Text extract:
******************************
# pasta carbonara raw egg question



## enrico747 (Jun 19, 2011)

Pasta carbonara is one of our favorites.   But I often cook for groups or dinner guests and I am a bit concerned about the way the recipe handles raw eggs.    Does the warm pasta really cook the egg??

Any comments???


----------



## dc sunshine (Feb 26, 2007)

I'm a home cook, not an expert.  Re the carbonara, I have never found the raw egg to be a problem.  Just make sure the pasta is still pretty hot when you add the eggs, then the cheese.  This is one of my favorites also.


----------



## brownedoff (Apr 4, 2011)

It does cook, you can tell when the mixture thickens noticeably after about a minute of tossing.


----------



## chefedb (Apr 3, 2010)

In the offset of the dish , no it does not really cook< but when sitting a few minutes it does. I would not worry about it . Worry more about cold preps like  Caesar dressing


----------



## mavenfoodscater (Jun 2, 2011)

I am pretty sure it cooks as well. But anyway if the egg is still raw, it won't kill anyone!

A lot people are eating or use to eat raw egg (only the egg yolk) for breakfast!! weird I agree...


----------



## koukouvagia (Apr 3, 2008)

I whisk the eggs with the cheese, makes it easier to toss everything together.  I've never had a problem and even have fed it to my 2yr old without worrying.


----------



## cheflayne (Aug 21, 2004)

Use pasteurized eggs (which you can even buy in the shell), then you don't have to worry and there is no difference in taste.


----------



## stuartscholes (Jun 17, 2013)

You should be fine. I've made the recipe MANY times, it's a favourite (and it's cheap and quick) in our household (including a 3 year old). The heat of the pasta would definitely cook the egg, assuming you put it in fairly soon after draining. If you plonked it in without stirring then you'd find that it would solidify the eggs (check for yourself if you're still not sure) and then scramble them when you moved it.
******************************
Tasks for this exercise:
A - Repeat the part of the carbonara thread that opens with the words containing "## cheflayne (Aug" and closes with "difference in taste.".
B - Carry on the carbonara raw egg thread from its last sentence onward.

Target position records
******************************
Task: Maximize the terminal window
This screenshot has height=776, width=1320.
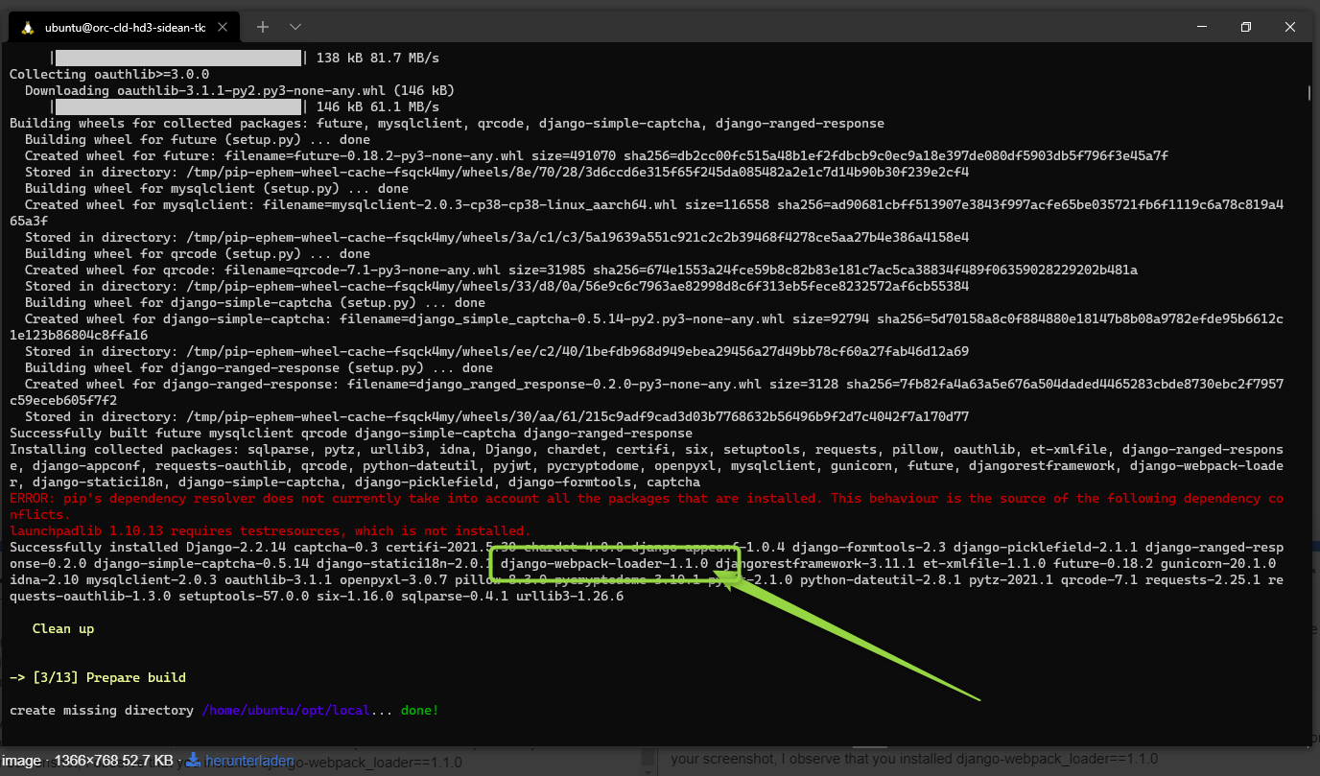Action: click(x=1245, y=27)
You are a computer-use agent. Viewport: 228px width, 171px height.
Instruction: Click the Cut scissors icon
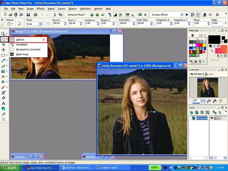pos(54,15)
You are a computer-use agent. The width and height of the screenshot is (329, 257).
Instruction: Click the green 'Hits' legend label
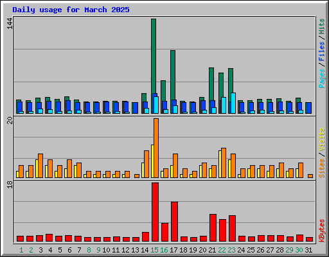pyautogui.click(x=322, y=26)
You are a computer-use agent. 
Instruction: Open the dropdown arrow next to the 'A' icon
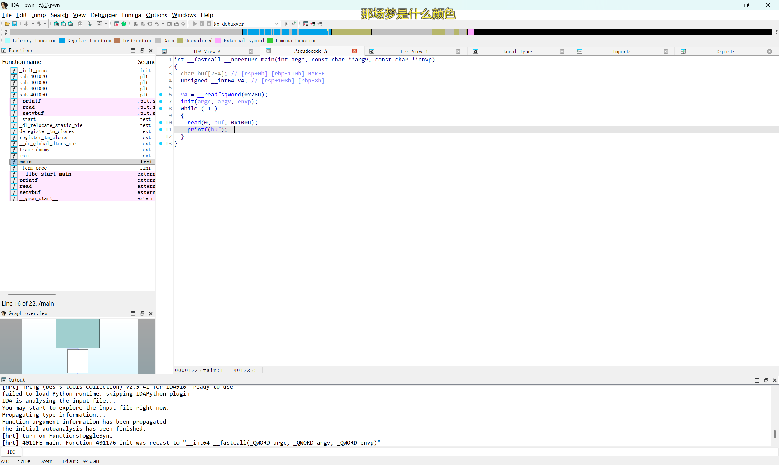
******************************
Written responses:
A -
## cheflayne (Aug 21, 2004)

Use pasteurized eggs (which you can even buy in the shell), then you don't have to worry and there is no difference in taste.

B -
----------



## mike9 (Jul 13, 2012)

If you are unsure you can temper your yolks & cream in a bowl over hot water just don't cook them.  I don't put cheese in my sauce it doesn't incorporate fully I add it after the pasta is mixed with the sauce and at the table.


----------



## jake t buds (May 27, 2013)

I mix the cheese with the eggs as well. It coats the noodles better and, in my experience, prevents the egg from scrambling if your pan is slightly too hot (the oil in the cheese dissipates the heat, but I could be making this up because it sounds good). I stick my finger in the pan/pasta after tossing everything together except the eggs. It I scream while doing this, it's too hot. If I can keep it there with no effect then it's too cold, but I do turn the flame off after getting to the right temp. As has been said, if you drain and toss the noodles immediately, you shouldn't have a problem. I've made this comfort food dish more times than I can remember and never got sick.


----------



## clove48 (Jun 23, 2012)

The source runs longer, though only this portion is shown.